WARNING: Contains extreme spoilers for the Coen Brother’s Fargo.
The Coen Brother’s dark comedy masterpiece Fargo is twenty years old today, and in celebration of this landmark film I’ve written a piece on one of the Coens’ most interesting, most divisive, and least talked-about characters, Jerry Lundegaard, masterfully portrayed by William H. Macy.
I remember some time ago reading a review in which the author named Jerry Lundegaard the “villain” of Fargo. Although I haven’t been able to track down that review since, that remark got me thinking about Jerry’s role in the film, whether or not he is a true villain, and what we as an audience are expected to feel about him.
One of the questions about Fargo that remains unresolved is, “Who is the main character?” Though the general consensus is that Police Chief Marge Gunderson (Frances McDormand) is the main character, one could argue that it is in fact Jerry who is the main character. First of all, without him there is no story, as he incites action when he orders his wife to be kidnapped. Second, almost every plot development that occurs afterwards is connected to either a decision he makes or doesn’t make. For instance, Wade wound up dead because Jerry essentially allowed him to take the money to the kidnappers, rather than put his foot down and demand he delivers the money himself. Finally, it is Jerry’s goal that motivates every development, and that is his goal to be in control of his life, monetarily and mentally, which is why he had his wife kidnapped in the first place, and the entire film is about Jerry’s attempt to maintain control of the situation, even as events continually spiral in the opposite direction.
However, following the introduction of Marge at the end of the first act, the film switches focus to her, and the investigation becomes the key arc of the story. So, even though Jerry’s motivations permeate through the film, they are not ultimately what pushes the film forward; hence it is fair to say that Marge is, on the whole, the main character of the film (it is also important to bear in mind that Jerry is almost entirely forgotten about for about fifteen minutes when he runs away from his second interview with Marge).

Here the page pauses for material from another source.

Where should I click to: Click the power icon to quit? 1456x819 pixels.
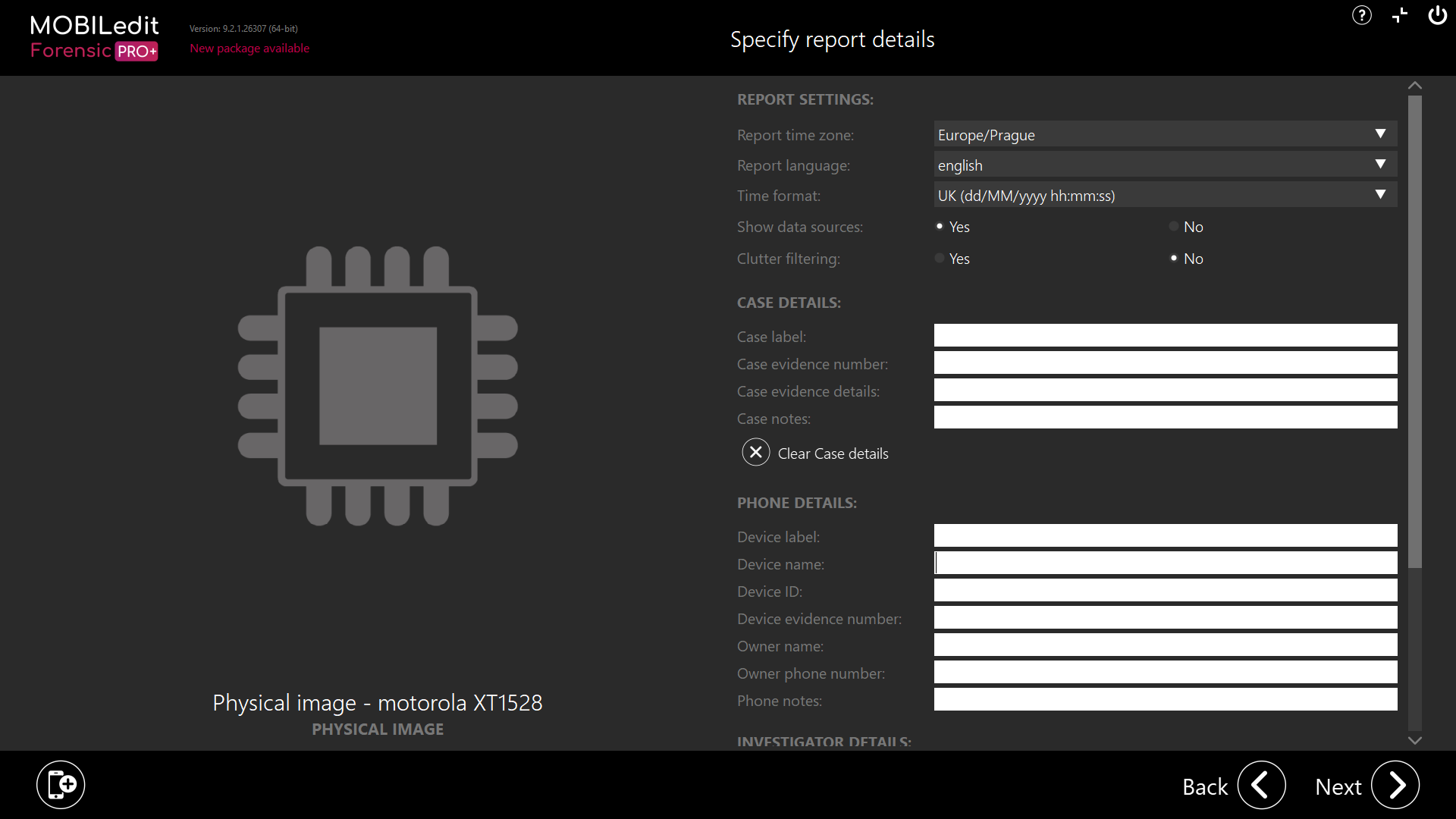(1437, 15)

But does Jerry classify as a villain? Based solely on his actions, he does. He has his wife kidnapped, he cheats his customers, lies instinctively, obstructs the work of the main character, and is so selfish he forgot to think about how his son would take his mother’s kidnapping.
However, I believe a true movie villain is composed of three other ingredients:
- They need to be aware of the morality and consequences of their actions,
- which they carry on doing with competence,
- and either enjoy or remain indifferent to what they do. A few classic villains who immediately jump to mind as such would be Hannibal Lecter from Jonathan Demme‘s The Silence of the Lambs, Hans Gruber from John McTiernan’s Die Hard and Harry Lime in Carol Reed’s The Third Man.

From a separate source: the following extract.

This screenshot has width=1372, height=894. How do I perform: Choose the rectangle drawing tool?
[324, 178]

Looking at Jerry Lundegaard’s character, it is fair to say that he is the antagonist (in that his motivations run contrary to those of the main character and he intentionally tries to prevent her from achieving her goals), but I don’t believe that he classifies as an outright villain. He almost passes the first criterion in that he is aware that his actions are morally wrong and yet continues to do them, but he lacks any foresight as to their possible consequences (such as the scene where he is suddenly reminded of his son’s entanglement in the entire plot).
Also, his execution of said actions are almost entirely incompetent. He arrived late for his rendez-vous with the kidnappers, he crumbled under Wade’s insistence that he deliver his own money, and the car buyers at the beginning of the film immediately see through his scam.

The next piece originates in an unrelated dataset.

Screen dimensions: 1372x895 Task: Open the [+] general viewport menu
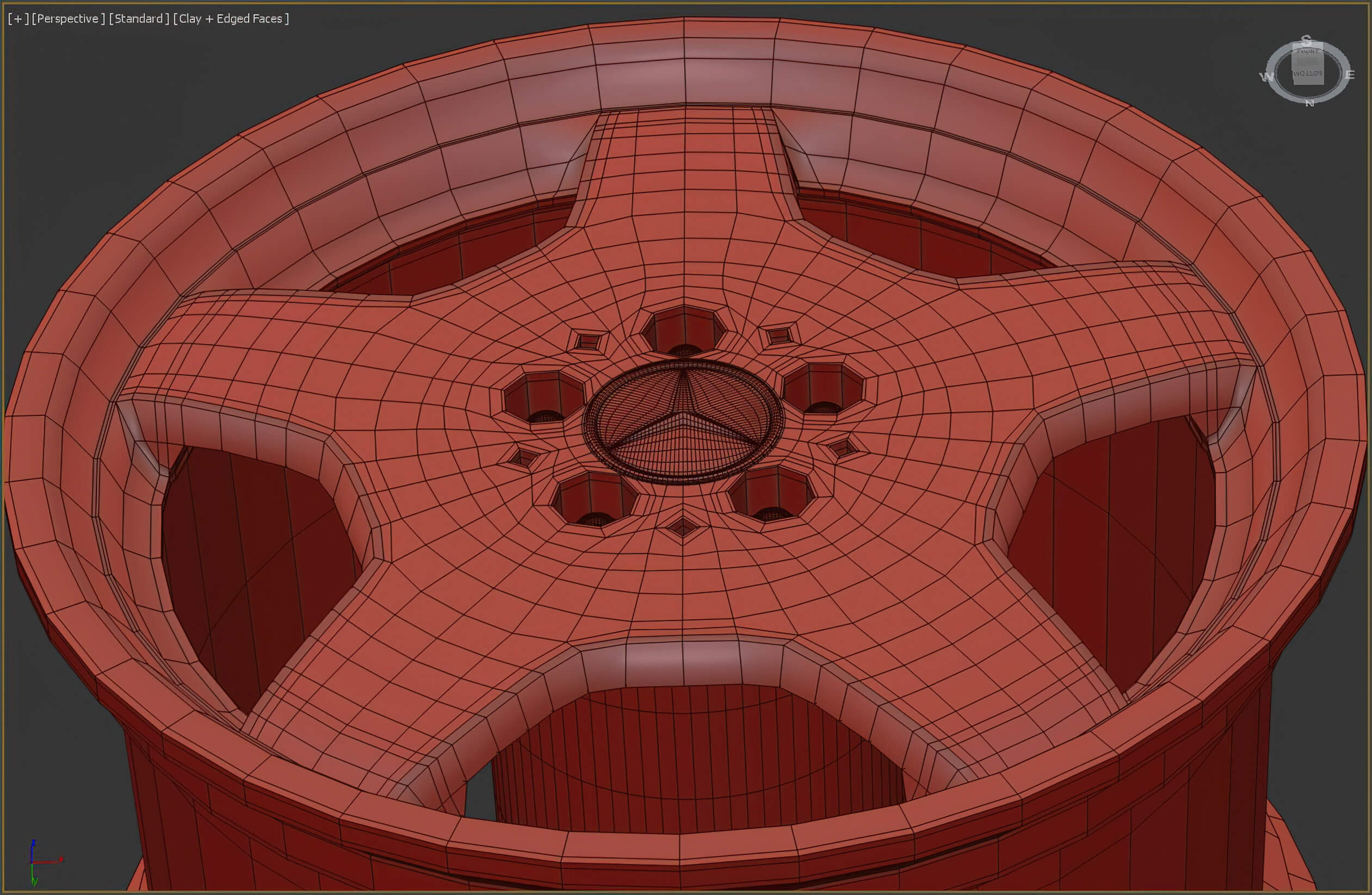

And finally, he does not enjoy or remain indifferent to his actions. When one of the above mentioned buyers calls him a “forking liar”, he hangs his head in resigned shame: he knows he is a liar, and he lies (albeit incompetently) because that’s all he can do, but he hates himself for being a liar. When he allows Wade to deliver the money, just like when Karl extorts the entire ransom from him and Wade essentially steals a property deal from under his nose, he is visibly full of self-loathing and frustration at his own spinelessness.
But nevertheless, this is a compulsive liar who ordered the kidnapping of his wife, was indirectly responsible for the deaths of six people, and abandoned his son in order to save his own skin. So how are we meant to feel for him?
While I understand why many audience members would outright despise Jerry based on the immorality of his actions and character, I find that it is still possible to feel sympathy for him, since he is a not a villain, but a man who got in over his head. Granted he is a spineless, ignorant, compulsive man with no clear moral compass apart from his own self-preservation, but it is in the correction of his son’s coarse language, his wide eyed innocence, his desperate screams during his arrest, and “Aw Jeez”‘s that we can see he is still indeed a man like any other.
This contrast between the immorality and despicable nature of a character’s actions and the sheer humanity of their presentation has been one of the trademarks of the Coen Brothers since the beginning of their careers, but it is in the character of Jerry Lundegaard that their talents shined through the clearest.